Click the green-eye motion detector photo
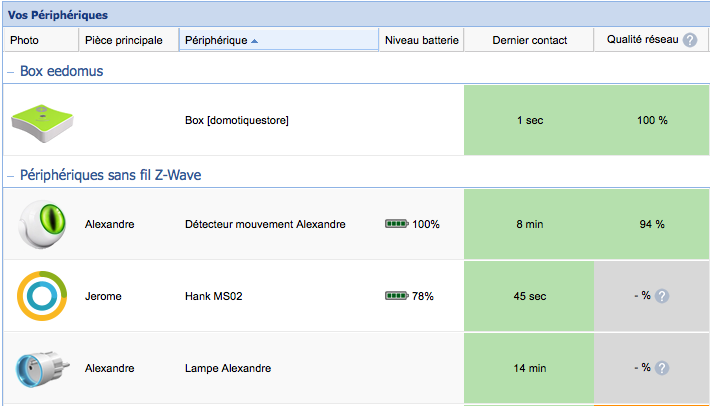710x406 pixels. coord(43,224)
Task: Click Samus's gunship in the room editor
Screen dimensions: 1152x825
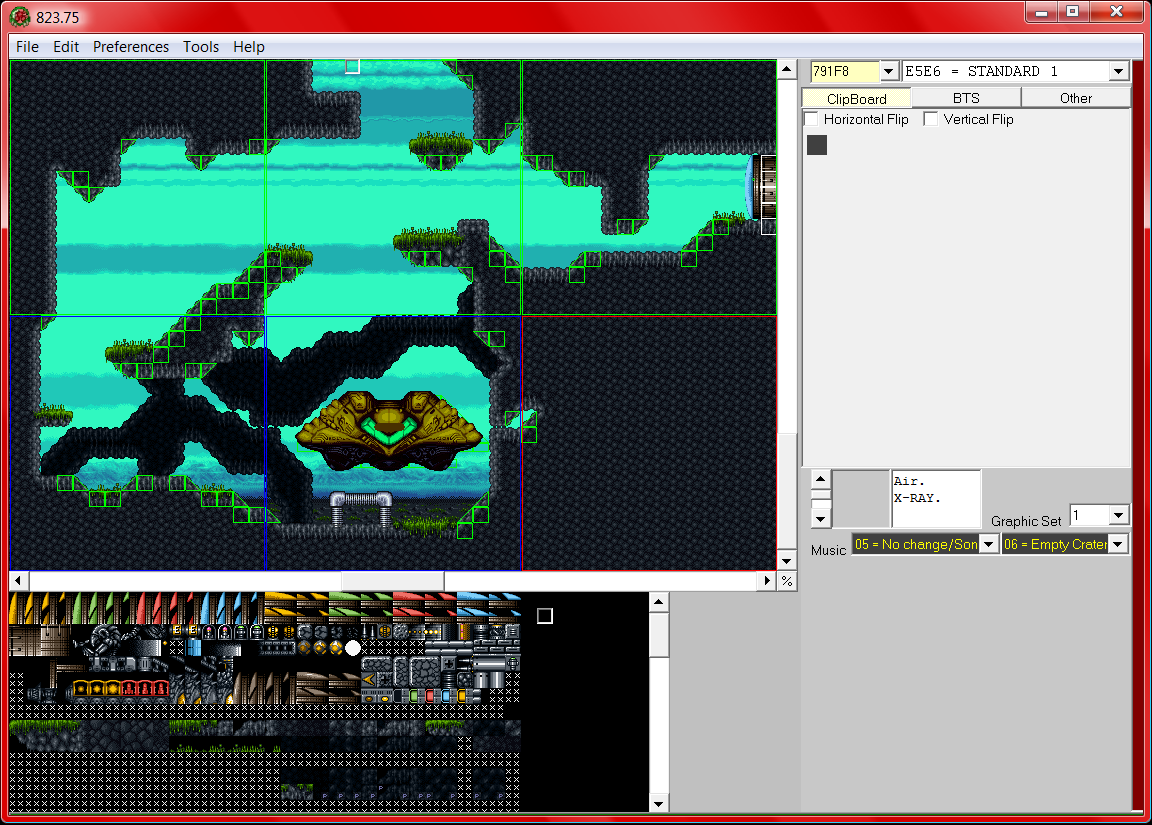Action: coord(390,430)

^^^^

What you need to do -> Through to the final line, copy the material above exactly and skip the images.

Solution ->
Click the green-eye motion detector photo
710x406 pixels. coord(43,224)
Task: Click Samus's gunship in the room editor
Screen dimensions: 1152x825
Action: coord(390,430)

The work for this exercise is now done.